L’équitable mise sur le vert
La Quinzaine du commerce équitable communique cette année sur le thème de l’environnement plutôt que sur la contestation du système économique mondial. Pour « fidéliser » le consommateur.
dans l’hebdo N° 1049 Acheter ce numéro
«Ce n’est pas en disant que le commerce équitable peut renverser les règles du commerce international qu’on fidélise les clients. La Quinzaine est faite pour répondre aux interrogations des consommateurs. » Ces mots de Georges d’Andlau, président de la Plateforme française pour le commerce équitable (PFCE) ont un mérite : ils confirment, quoi qu’en dise le site officiel de la 9e Quinzaine du commerce équitable (du 9 au 24 mai), que cet événement relève plus de l’opération commerciale que de « la sensibilisation [et de l’expression d’] un message politique fort sur le sens du projet ».

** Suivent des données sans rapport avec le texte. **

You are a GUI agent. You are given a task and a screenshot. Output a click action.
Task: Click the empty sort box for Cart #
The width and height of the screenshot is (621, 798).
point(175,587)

La crise économique mondiale attendra donc. Les consommateurs auront droit à une Quinzaine 2009 placée sous le signe de l’environnement, qui mettra entre parenthèses le militantisme politique de cette cause dénonçant les déséquilibres commerciaux Nord-Sud pour exposer l’utilité écologique de l’équitable en se référant aux fameux panels de consommateurs.
À la décharge des entreprises membres de la PFCE, il faut dire que l’équitable est touché par une crise interne. Malgré « 82 % de taux de notoriété en 2008 » et des ventes qui ont « progressé de 30 % ces trois dernières années » , la concurrence de labels dits durables comme Rainforest Alliance, allié de multinationales, et la montée en puissance des marques de distributeurs étiquetées Max Havelaar annoncent le report des consommateurs vers l’équitable « light ».
L’année 2008 a vu un tassement de la croissance des ventes en France (+ 8 %) en grande surface. Un chiffre relativement flatteur en période de baisse du pouvoir d’achat mais qui masque les véritables gagnants : les marques de distributeurs. Les produits Carrefour Agir, Entr’aide et autres atteignent aujourd’hui 30 % des ventes. Et ce n’est pas fini puisque Lidl France va emboîter le pas de ses consœurs belges, allemandes et britanniques d’ici l’été en mettant en rayon sa marque Fairglobe.
En cherchant à se faire bien voir du consommateur sur le plan environnemental, les membres de la PFCE veulent aussi contrer l’offensive des certifications d’ONG, comme celle de Rainforest Alliance, qui s’appuie sur des critères environnementaux tout en affirmant son respect des droits sociaux. L’ONG américaine attire aujourd’hui les plus grandes multinationales de l’agroalimentaire, comme Unilever (Lipton), Kraft Foods ou encore Mars, qui a annoncé récemment son objectif de commercialiser 100 % de ses barres chocolatées certifiées par le label américain d’ici à 2020. Bien que l’ONG ne se réclame pas du commerce équitable, cela n’a pas empêché le Figaro (du 9 avril) de titrer : « Du chocolat équitable dans les barres Mars en 2020 » , ajoutant ainsi un peu plus de confusion. Surtout, Rainforest Alliance marche sur les plates-bandes de FLO International (Max Havelaar en France) : son directeur, Rob Cameron, répète à qui veut l’entendre que l’objectif de l’ONG est « d’élargir le marché des produits certifiés ».
Consciente d’être un géant (en termes de notoriété) aux pieds d’argile (car c’est bien la grande distribution et les multinationales de l’agroalimentaire qui tirent les ficelles aujourd’hui), la PFCE souffre d’incapacité à dépasser un message bien trop promotionnel pour bousculer les bonnes consciences.